**EXERCISE DIRECTIONS**
Return each line of the material below that contains the string "height".

**INFORMATION GIVEN**
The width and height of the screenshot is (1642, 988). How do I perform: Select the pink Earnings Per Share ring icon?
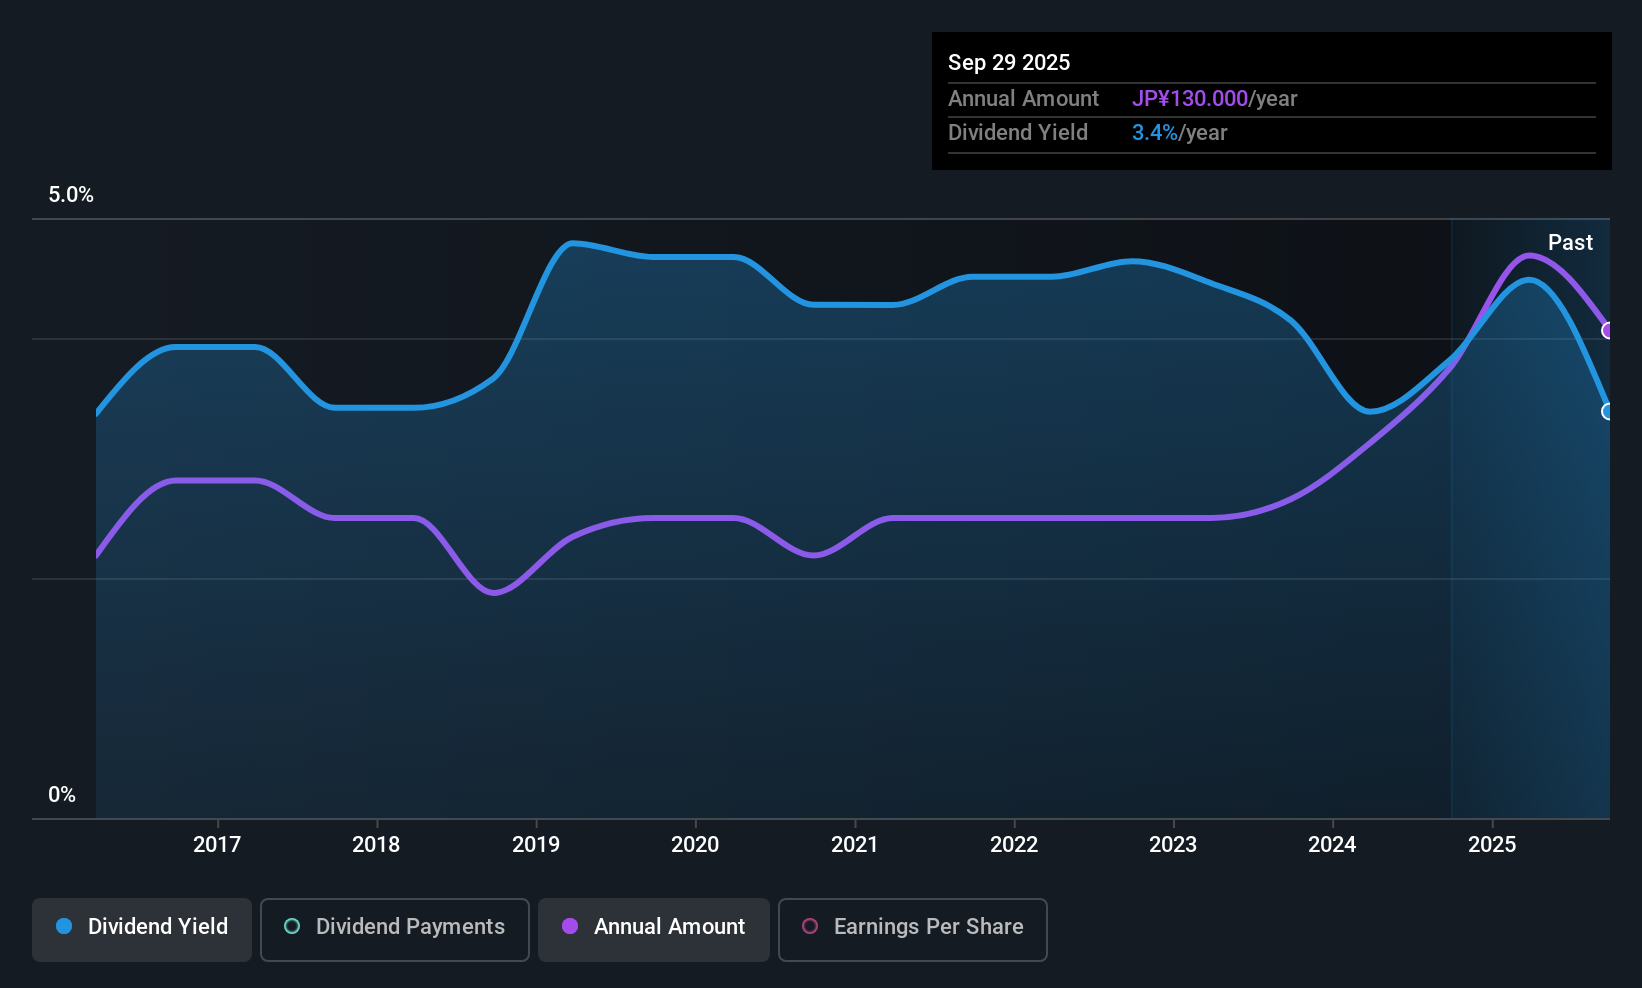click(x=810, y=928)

---

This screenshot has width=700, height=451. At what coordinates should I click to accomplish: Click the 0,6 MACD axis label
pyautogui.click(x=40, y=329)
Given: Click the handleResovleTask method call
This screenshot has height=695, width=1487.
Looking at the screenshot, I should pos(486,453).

**PROBLEM SOLUTION**
The width and height of the screenshot is (1642, 988). How do I perform: Select the pink Earnings Per Share ring icon?
This screenshot has width=700, height=451. At what coordinates should I click to accomplish: Click the 0,6 MACD axis label
This screenshot has height=695, width=1487.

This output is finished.